The arrival of 13,000 in the space of 48 hours, many crossing fields and some dodging police, has proved too much for one of the EU’s less prosperous states in a crisis that has divided the 28-nation bloc and left it scrambling to respond.
A record 473,887 refugees and migrants have crossed the Mediterranean to Europe so far this year, the International Organisation for Migration said.
Hundreds of thousands have been trekking across the Balkan peninsula to reach the richer European countries north and west, especially Germany, which is preparing to accept 800,000 asylum seekers this year.
But that has wrongfooted the European Union, which has come up with no common policy to deal with the biggest wave of migration to Western Europe since World War Two.
Hungary acted on its own to shut the main route this week by closing its border with Serbia, leaving thousands of migrants scattered across the Balkans searching for alternative paths.
Croatia, offering one of the few overland routes to Germany that would bypass Hungary, found itself suddenly overwhelmed.
While Zagreb initially made welcoming statements, Milanovic said he had called a session of Croatia’s National Security Council and that it was time to deal with the problem differently.

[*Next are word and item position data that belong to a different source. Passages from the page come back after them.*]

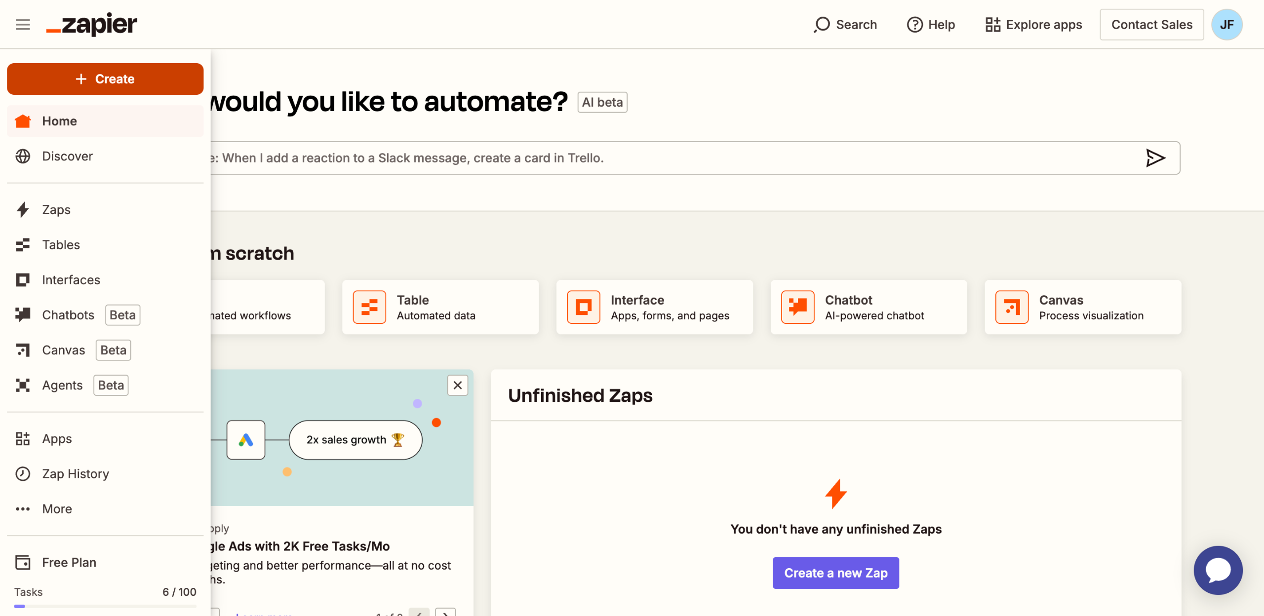Click the Interfaces sidebar icon
This screenshot has width=1264, height=616.
pyautogui.click(x=23, y=280)
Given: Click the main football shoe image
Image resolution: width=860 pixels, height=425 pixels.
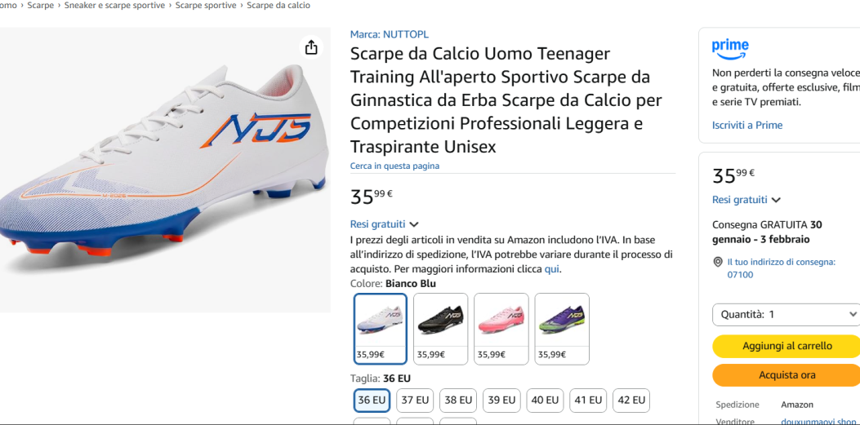Looking at the screenshot, I should pyautogui.click(x=163, y=171).
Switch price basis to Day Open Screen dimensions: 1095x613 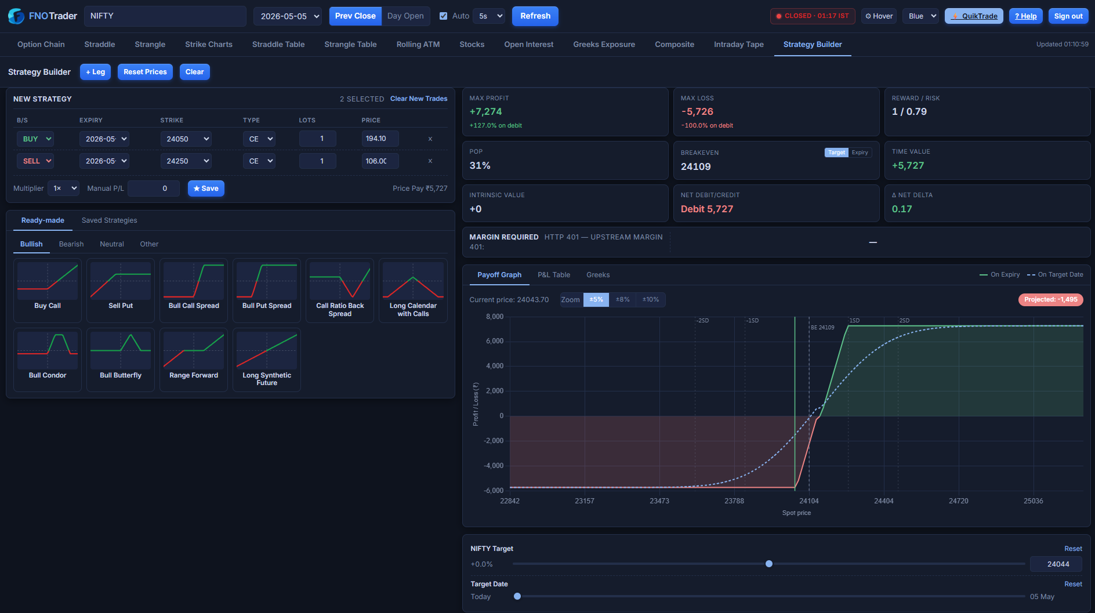point(405,16)
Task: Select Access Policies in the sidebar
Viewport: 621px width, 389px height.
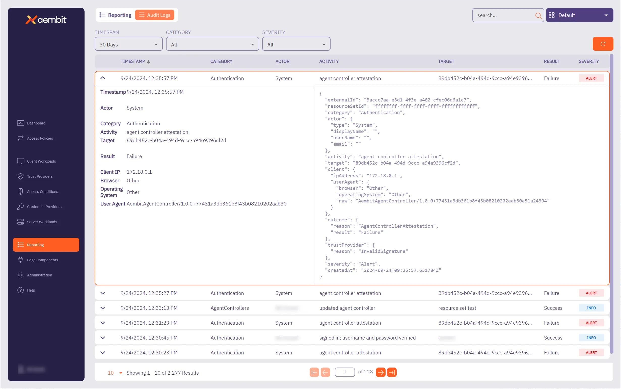Action: [x=40, y=138]
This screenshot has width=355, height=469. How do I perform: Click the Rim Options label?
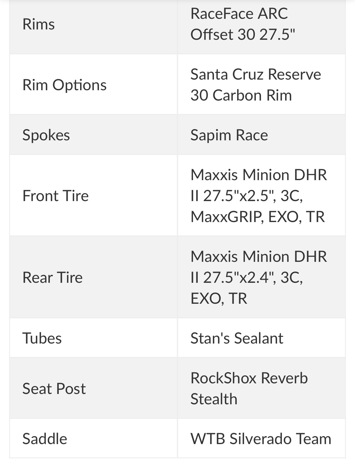[64, 85]
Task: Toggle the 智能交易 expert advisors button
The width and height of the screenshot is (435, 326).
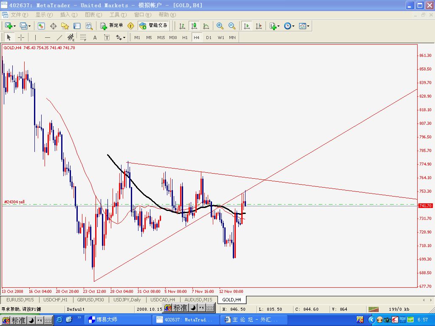Action: (x=153, y=26)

The president has told the military to be ready if called on to help stop the flow of people.
Croatia, the EU’s newest member state, has already closed almost all roads from the border. Interior minister Ranko Ostojic said if the crisis continued “it is a matter of time” before the border was shut completely, though Milanovic, in his remarks, questioned whether even that would keep migrants out.
Police have rounded up many migrants at the Tovarnik railway station on the Croatian side of the border with Serbia, where several thousand spent the night under open skies.